Things have gotten a little quieter on the hiking front in recent weeks now that I’m back at work and our weekends have been filled with various tasks and things. This is a post from a wonderful evening walk I made on the 2nd of January this year.
I had been wanting to go up on the mountain for ages as it is such an amazing place to have right on the edge of our city. There’s very few places in the world that can claim such a stunning playground within minutes of the CBD.
The sun was beginning to set as I drove up to the summit, stuck behind a slow moving tourist as always haha. There had been a little bit of mist on the drive up but it gave no clues as to how incredible it would be up on the summit.
As I left the car park and made my way down the South Wellington track, the mist was lopping its way up and over the top of Mount Wellington. Visibility was down to a few feet and the atmosphere was really quite special. I turned back to see if I could see our car and was greeted with something I never expected to see, a Brocken Spectre! It’s a really cool phenomenon whereby your shadow is cast onto clouds opposite the sun’s direction.

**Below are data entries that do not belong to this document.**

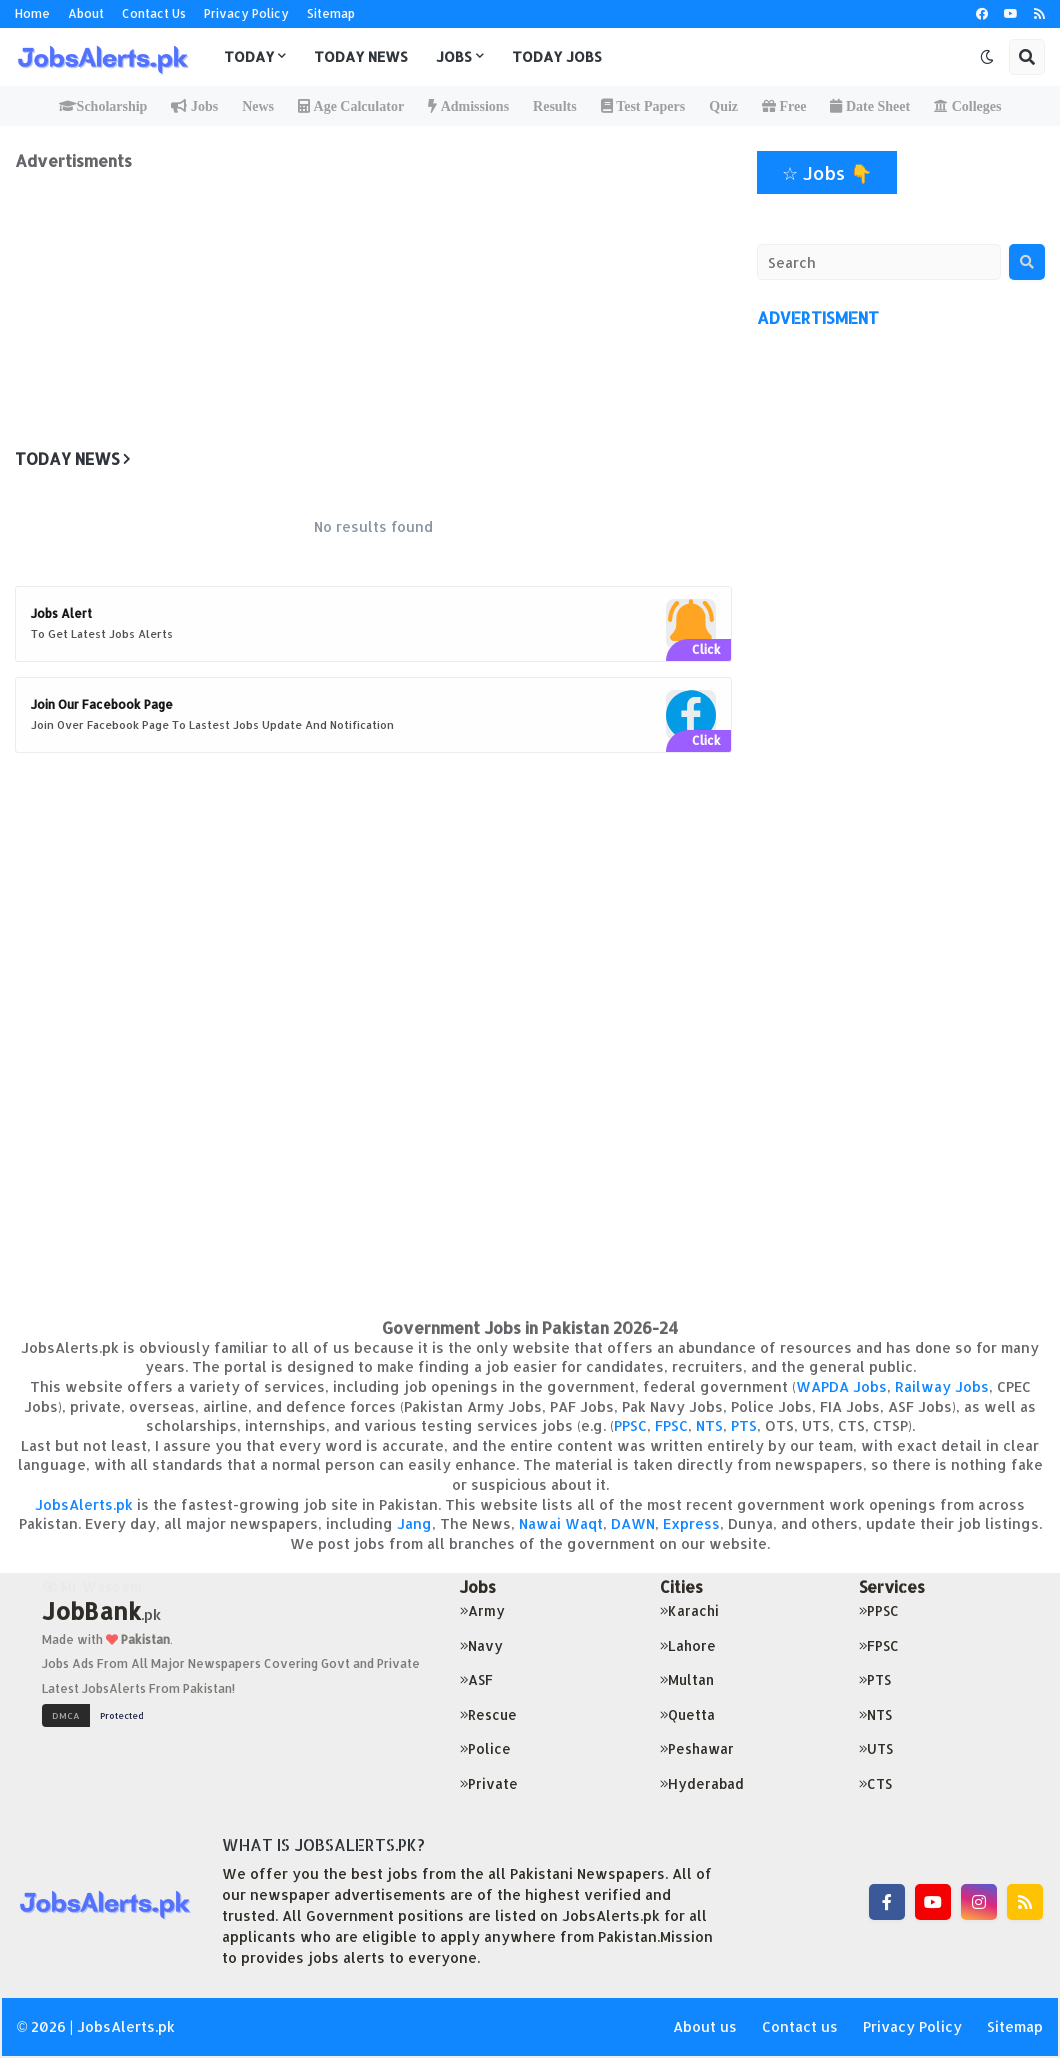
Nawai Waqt (561, 1523)
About (86, 13)
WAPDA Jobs (841, 1386)
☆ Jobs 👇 (827, 172)
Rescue (488, 1714)
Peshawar (697, 1748)
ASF (476, 1679)
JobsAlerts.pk (84, 1504)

Within a few minutes, I was away from the “crowds” and had the whole place to myself, not another soul on the track. Bliss. I had gone up initially to try and get a nice sunset photo from the summit and then head back to the car. Something drew me forwards though, onwards into the mist and further down the track.
The colours of the alpine vegetation at this time of year are just exquisite! It’s always the punchy bright colours that people rave about but the muted palette of Tasmania’s mountain flora poops all over them if you ask me. I actually got a bit emotional at one point, looking around me at all the splendour and combined with the atmospheric conditions. I remember saying out loud “I don’t deserve this, this is too amazing”……several times, it was just….special. It just reinforced my appreciation for this place and its beauty.
I kept going……and going…..and going. I had no intention of going all the way to Smiths Monument but before I knew it, I was almost there. The South Wellington track is probably my favourite of all the trails on the mountain. It’s relatively flat, easy to follow and the scenery around it is equal to the best sights I’ve seen out in the bush. You can leave the city and be here in 30 minutes. That is a treat and a half.
I keep mentioning Smiths Monument, what on earth is it? It is a monument dedicated to the memory of Doctor John Smith, surgeon of the Derwentwater who perished on the mountain in January 1858. His body was found after 5 days of searching, during which the search party was robbed…..twice! Fast forward to 2020 and here I am, by myself, walking out to the same spot where he met an unfortunate end. Thankfully the mountain is a far safer place now, at least as far as bandits are concerned. It is still a mountain however and not a place to be taken lightly, a number of souls have perished on its slopes in inclement weather.
By the time I reached the monument, the sun was starting to dip below the horizon and darkness was setting in. No panic, I had taken Gemma’s headtorch with me. I began my journey back in the falling light levels. As it grew too dark to see, I reached into my backpack and took out the headtorch. Pushed the on button. Pushed it again. A red light flashed around the button, the main bulb did not illuminate……..Ah shit. Alrighty, not to worry, there’s still a bit of light. I pressed on but soon enough it was too dark to see with the naked eye.
Mobile phones have no doubt had a huge impact on society, whether its helping people take pictures of their lunch while ignoring the people they went out to have lunch with, or, in my case, helping light the way on a dark mountain. I’m certainly glad I had mine with me! So yeah, be prepared and ready for unexpected eventualities. Check your batteries, wear the right clothes and don’t get into situations you can’t comfortably get out of. Mountains for all their stunning beauty, can be unforgiving places, just ask John Smith.